DIRECTIVES =
**1.** In the court ruling excerpt, rewrite the passage between "We conclude the" and "affirm the judgment.", inclusive, replacing "DOF" with "the Department of Finance".
**2.** Quote every sentence in the court ruling excerpt that contains the phrase "stipulated judgment".
===== PAGE EXTRACT
We conclude the stipulated judgment meets the definition of an enforceable obligation under section 34171. Even so, the Great Dissolution's elimination of the tax increment means there are no remaining terms of the stipulated judgment's requirement that remain to be fulfilled. We further conclude the stipulated judgment does not constitute a binding commitment in the form of a contract to build affordable housing. Finally, even if DOF mistakenly denied the stipulated judgment is an enforceable obligation, the result is still the same. The claim the stipulated judgment required continued funding even after the Great Dissolution was properly denied. Accordingly, we affirm the judgment.
==========
===== MATERIAL PROVIDED
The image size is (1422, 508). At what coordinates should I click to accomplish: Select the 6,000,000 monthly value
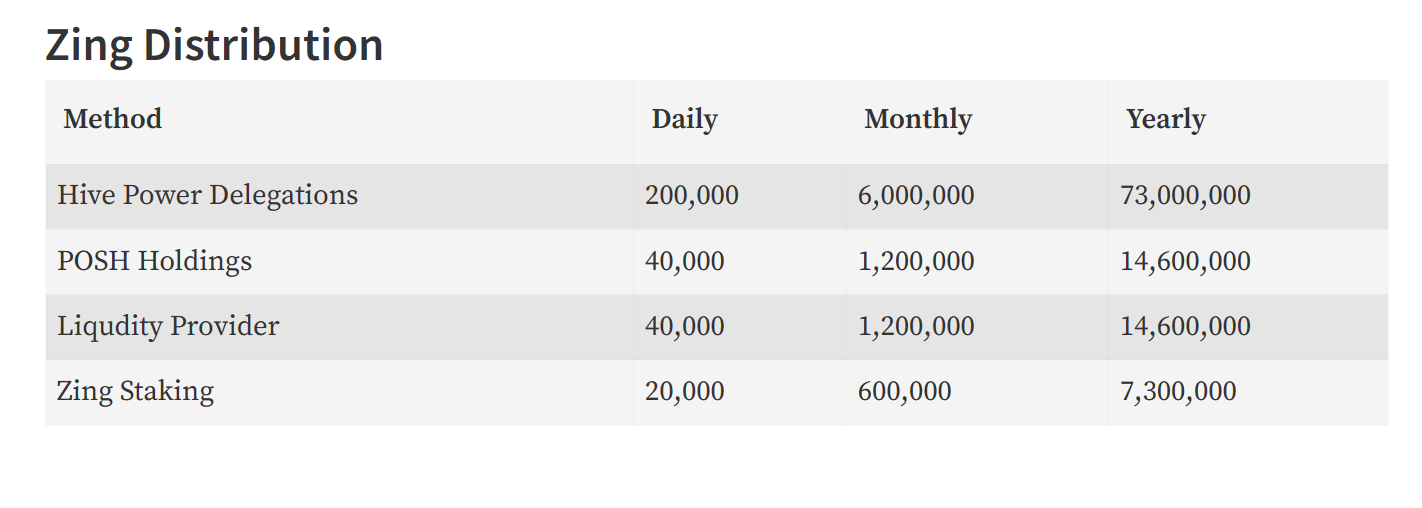tap(916, 195)
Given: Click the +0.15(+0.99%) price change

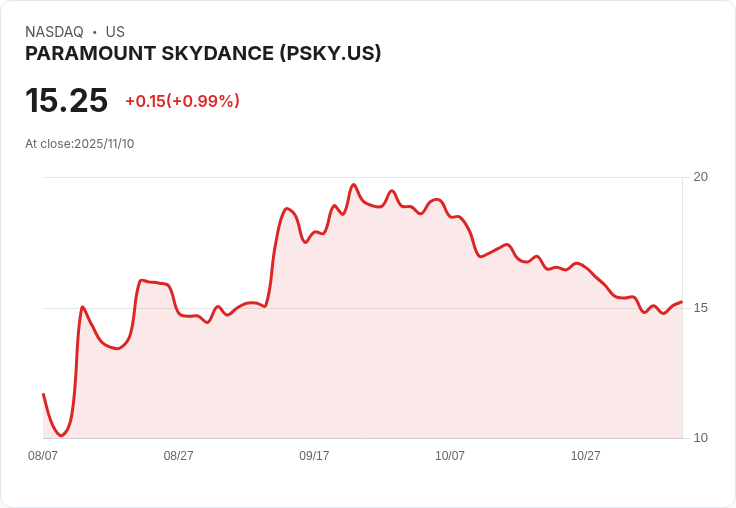Looking at the screenshot, I should pyautogui.click(x=182, y=101).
==========
EXERCISE SOLUTIONS =
**1.**
We conclude the stipulated judgment meets the definition of an enforceable obligation under section 34171. Even so, the Great Dissolution's elimination of the tax increment means there are no remaining terms of the stipulated judgment's requirement that remain to be fulfilled. We further conclude the stipulated judgment does not constitute a binding commitment in the form of a contract to build affordable housing. Finally, even if the Department of Finance mistakenly denied the stipulated judgment is an enforceable obligation, the result is still the same. The claim the stipulated judgment required continued funding even after the Great Dissolution was properly denied. Accordingly, we affirm the judgment.

**2.**
- We conclude the stipulated judgment meets the definition of an enforceable obligation under section 34171.
- Even so, the Great Dissolution's elimination of the tax increment means there are no remaining terms of the stipulated judgment's requirement that remain to be fulfilled.
- We further conclude the stipulated judgment does not constitute a binding commitment in the form of a contract to build affordable housing.
- Finally, even if DOF mistakenly denied the stipulated judgment is an enforceable obligation, the result is still the same.
- The claim the stipulated judgment required continued funding even after the Great Dissolution was properly denied.